Lee provided club members with statistics that show the direct or indirect cost to Utah as a result of child abuse as $2.84 million each day.
Those statistics also show that in Utah, a child is abused or neglected every 38 minutes.
Lee, a Farmington resident, gave club members an overview of services provided by Prevent Child Abuse Utah, which includes educating parents, teachers and students on child abuse issues and equipping them to report it.
The organization offers school-based programs that target specific age groups of children.
Children in preschool through second grade are told to listen to their “oh-oh feelings,” and to pay attention if someone inappropriately touches them, or they feel they’re not safe, Lee said.
“We tell them they have the right to tell anyone ‘no’ if it’s hurting and then to go to adults they can trust. Children are asked to pick three adults they could trust to tell if they’re being abused.
“If one of the parents is the abuser, we ask them to pick someone else.
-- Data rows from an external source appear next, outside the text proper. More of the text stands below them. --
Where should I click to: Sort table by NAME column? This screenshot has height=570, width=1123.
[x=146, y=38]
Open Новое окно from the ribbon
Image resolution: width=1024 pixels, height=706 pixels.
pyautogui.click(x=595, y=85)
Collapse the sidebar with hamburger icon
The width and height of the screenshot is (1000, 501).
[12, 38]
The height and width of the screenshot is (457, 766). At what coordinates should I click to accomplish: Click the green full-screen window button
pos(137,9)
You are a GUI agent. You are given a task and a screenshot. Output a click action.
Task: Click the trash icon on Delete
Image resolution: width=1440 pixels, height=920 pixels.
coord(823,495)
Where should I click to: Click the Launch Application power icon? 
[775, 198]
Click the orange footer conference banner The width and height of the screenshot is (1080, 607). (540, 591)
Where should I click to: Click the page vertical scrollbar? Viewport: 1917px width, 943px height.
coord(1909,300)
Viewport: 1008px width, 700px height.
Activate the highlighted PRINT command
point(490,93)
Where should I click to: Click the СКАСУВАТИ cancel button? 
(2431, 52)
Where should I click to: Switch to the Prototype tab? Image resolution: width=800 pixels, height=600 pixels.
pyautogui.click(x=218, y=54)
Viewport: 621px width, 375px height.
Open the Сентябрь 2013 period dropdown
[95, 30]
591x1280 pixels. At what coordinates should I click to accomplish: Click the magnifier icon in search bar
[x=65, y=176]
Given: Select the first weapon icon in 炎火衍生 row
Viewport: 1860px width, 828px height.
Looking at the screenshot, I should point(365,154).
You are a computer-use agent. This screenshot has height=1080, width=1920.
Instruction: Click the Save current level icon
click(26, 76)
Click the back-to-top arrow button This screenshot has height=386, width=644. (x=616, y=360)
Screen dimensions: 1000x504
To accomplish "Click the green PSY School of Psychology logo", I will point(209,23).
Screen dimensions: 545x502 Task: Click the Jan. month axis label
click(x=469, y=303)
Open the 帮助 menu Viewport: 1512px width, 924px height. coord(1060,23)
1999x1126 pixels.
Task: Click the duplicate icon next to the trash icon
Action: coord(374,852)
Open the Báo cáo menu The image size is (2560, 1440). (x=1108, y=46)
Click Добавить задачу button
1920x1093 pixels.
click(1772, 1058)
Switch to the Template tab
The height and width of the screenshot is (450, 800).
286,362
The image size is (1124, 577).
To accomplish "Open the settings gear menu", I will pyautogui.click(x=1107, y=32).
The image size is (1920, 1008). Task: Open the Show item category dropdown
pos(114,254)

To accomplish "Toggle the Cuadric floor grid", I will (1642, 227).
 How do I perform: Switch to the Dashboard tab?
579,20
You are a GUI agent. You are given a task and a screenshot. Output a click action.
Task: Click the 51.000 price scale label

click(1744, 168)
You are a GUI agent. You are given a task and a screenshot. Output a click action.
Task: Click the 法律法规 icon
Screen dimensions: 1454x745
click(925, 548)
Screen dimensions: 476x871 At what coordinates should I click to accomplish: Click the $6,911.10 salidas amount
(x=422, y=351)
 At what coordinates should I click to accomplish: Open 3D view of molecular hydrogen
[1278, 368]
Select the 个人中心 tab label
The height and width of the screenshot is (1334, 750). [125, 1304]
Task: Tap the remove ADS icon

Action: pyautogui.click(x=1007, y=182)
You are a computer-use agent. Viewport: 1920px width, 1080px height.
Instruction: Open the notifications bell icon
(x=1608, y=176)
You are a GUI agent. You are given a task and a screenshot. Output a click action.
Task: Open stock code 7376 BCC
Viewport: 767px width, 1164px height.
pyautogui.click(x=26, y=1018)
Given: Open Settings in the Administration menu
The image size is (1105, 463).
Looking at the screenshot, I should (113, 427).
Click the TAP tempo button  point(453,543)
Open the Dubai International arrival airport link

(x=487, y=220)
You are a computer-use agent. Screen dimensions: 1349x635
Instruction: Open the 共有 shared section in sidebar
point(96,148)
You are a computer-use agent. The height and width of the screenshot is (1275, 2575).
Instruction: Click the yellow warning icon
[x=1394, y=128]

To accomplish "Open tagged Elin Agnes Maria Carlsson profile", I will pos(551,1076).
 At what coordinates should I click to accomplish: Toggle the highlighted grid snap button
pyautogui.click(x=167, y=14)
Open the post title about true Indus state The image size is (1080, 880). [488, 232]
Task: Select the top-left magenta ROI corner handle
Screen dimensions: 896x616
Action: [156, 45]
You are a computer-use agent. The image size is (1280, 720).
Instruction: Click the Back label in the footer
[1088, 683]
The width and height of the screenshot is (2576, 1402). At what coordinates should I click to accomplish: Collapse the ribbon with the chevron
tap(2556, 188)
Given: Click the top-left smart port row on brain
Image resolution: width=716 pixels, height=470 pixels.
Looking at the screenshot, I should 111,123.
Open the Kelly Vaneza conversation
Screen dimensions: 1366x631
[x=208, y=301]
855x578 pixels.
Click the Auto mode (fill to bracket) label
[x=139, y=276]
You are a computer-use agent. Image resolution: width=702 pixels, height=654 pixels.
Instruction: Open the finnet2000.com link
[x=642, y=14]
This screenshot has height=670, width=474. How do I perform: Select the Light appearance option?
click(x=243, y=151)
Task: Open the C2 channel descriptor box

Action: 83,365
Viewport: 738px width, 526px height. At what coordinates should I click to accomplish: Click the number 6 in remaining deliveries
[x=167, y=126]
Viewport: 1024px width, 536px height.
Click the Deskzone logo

It may be a teacher or a neighbor,” Lee said. “The kids are pretty good about knowing who they can trust.”
Programs for older kids, grades 3 through 12, go into greater detail, looking at physical, sexual, and emotional abuse and neglect.
With kids in junior and senior high school, Prevent Child Abuse Utah helps them see what a healthy relationship looks like and what signs to look for in an unhealthy relationship.
“One of the signs is an unequal balance of power in the relationship,” Lee said, adding that it’s not always the boy in a dating relationship who holds the power.
Teachers are taught how to handle situations of abuse they may become aware of with their students. It’s the responsibility of the teacher to report abuse when they see it, Lee said.
Once they report it, it’s up to teachers to reassure the student that they’re not bad for speaking up about the abuse they’ve suffered.
“When a student reports abuse to a teacher, we ask that the teacher not express shock or panic because the child will see that as if they did something wrong,” Lee said.
Teachers are asked not to make promises they can’t keep to a student and if a child asks what happens next to say, “I don’t know,” because every case is different,” Lee said.
A major focus of the organization is prevention of bullying. The program helps kids understand why other kids bully and empower them to stand up to bullies.